Effective interest rate (EIR) for the most representative loan product of the organization during the reporting period.
Effective interest rate (EIR) for the most representative loan product of the organization during the reporting period.
Organizations should footnote all assumptions used.
This metric is intended to capture the rate that converts all the borrower's financial costs for a loan into a single declining balance interest calculation. It includes the effects of interest rates (whether they are calculated on a flat or declining basis), payment schedules, commissions, fees, discounting, and compensating balances.

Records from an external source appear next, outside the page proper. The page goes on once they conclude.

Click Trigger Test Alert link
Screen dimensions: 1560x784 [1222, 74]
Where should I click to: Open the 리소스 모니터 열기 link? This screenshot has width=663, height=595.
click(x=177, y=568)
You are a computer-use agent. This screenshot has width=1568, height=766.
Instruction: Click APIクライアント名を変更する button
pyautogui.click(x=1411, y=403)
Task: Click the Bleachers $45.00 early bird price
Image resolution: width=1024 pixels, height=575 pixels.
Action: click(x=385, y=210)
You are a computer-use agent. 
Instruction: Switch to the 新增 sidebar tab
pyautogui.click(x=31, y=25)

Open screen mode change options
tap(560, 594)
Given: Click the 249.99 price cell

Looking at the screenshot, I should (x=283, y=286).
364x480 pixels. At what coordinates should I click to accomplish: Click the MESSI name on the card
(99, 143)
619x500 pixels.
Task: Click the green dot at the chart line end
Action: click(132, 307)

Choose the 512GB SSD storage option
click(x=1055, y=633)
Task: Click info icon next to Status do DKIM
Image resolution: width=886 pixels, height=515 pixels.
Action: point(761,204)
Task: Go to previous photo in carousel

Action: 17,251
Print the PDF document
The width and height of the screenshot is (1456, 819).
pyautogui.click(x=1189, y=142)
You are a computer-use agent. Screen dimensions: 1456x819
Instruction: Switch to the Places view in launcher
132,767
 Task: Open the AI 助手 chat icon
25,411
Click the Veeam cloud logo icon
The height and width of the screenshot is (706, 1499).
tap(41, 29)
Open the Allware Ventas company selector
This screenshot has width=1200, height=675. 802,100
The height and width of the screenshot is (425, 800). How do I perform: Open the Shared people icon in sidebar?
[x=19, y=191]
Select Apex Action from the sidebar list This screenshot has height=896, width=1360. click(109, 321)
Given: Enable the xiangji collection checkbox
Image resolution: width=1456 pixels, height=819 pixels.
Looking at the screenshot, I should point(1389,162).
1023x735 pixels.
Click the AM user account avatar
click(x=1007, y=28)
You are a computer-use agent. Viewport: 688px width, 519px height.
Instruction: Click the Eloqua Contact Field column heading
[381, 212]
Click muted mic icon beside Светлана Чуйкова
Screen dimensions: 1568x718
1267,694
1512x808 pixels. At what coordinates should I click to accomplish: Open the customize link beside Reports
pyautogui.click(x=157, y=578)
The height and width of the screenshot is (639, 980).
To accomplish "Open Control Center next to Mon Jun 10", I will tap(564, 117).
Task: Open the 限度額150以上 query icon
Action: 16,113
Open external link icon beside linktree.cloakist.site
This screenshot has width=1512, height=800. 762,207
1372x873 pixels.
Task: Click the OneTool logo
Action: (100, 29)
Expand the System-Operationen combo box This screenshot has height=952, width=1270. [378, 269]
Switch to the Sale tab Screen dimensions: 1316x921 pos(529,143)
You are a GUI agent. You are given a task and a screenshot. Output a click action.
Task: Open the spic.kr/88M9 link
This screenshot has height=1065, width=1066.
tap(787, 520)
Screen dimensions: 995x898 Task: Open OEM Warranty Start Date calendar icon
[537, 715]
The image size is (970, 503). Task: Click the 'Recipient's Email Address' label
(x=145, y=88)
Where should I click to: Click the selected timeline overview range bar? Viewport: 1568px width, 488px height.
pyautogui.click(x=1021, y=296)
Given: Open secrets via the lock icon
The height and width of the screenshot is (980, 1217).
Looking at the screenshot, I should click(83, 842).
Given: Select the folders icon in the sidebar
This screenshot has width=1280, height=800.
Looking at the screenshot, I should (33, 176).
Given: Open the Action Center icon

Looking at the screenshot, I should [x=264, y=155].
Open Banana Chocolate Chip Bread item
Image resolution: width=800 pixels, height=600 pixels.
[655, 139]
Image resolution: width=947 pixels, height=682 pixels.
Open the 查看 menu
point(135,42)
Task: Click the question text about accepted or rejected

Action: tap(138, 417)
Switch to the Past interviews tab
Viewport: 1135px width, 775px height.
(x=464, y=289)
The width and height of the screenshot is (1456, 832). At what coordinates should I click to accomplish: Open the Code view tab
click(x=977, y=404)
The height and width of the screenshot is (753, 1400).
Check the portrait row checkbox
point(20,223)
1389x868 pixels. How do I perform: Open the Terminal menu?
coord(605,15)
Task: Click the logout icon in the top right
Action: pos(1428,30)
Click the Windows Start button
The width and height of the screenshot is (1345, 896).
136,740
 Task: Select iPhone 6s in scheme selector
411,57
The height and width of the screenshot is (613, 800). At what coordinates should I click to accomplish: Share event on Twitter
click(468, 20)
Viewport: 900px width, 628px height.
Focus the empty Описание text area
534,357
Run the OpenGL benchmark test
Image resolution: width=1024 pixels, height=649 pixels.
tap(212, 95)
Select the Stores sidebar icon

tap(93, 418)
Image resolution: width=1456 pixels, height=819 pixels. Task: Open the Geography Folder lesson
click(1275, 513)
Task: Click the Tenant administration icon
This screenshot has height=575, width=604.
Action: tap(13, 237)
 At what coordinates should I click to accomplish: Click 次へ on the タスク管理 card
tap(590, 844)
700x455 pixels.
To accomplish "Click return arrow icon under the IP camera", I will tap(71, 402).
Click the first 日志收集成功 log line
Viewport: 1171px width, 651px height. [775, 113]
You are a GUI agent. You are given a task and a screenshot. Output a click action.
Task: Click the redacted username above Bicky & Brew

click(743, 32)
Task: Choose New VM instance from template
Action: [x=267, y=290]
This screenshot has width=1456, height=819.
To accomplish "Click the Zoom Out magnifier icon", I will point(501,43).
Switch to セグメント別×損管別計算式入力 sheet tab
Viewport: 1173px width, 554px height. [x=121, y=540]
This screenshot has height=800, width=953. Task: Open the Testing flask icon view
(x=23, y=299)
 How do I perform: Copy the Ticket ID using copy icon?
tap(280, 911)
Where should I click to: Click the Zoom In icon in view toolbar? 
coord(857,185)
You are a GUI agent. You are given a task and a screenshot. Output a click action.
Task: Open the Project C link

Organizations should refer to the tool created by the MFTransparency Organization that provides guidance on EIR calculations: http://www.mftransparency.org/pages/ctp-tool/
January 2020 - IRIS v5.1 Released
No change.
May 2019 - IRIS v5.0 Released
No change.
March 2016 - IRIS v4.0 Released (current version)
No change.
March 2014 - IRIS v3.0 Released
Material change. Metric definition modified to provide clarity based on best practices via the Microfinance Information Exchange (MIX).
November 2011 - IRIS v2.2 Released
No change.
February 2011 - IRIS v2.1 Released
No change.
September 2010 - IRIS v2.0 Released
Immaterial change. IRIS ID changed due to framework upgrade. Minor revision to definition language for clarity.
September 2009 - IRIS v1.0 Released
New metric. Effective Interest Rate (M23.1) developed via Original IRIS Working Group.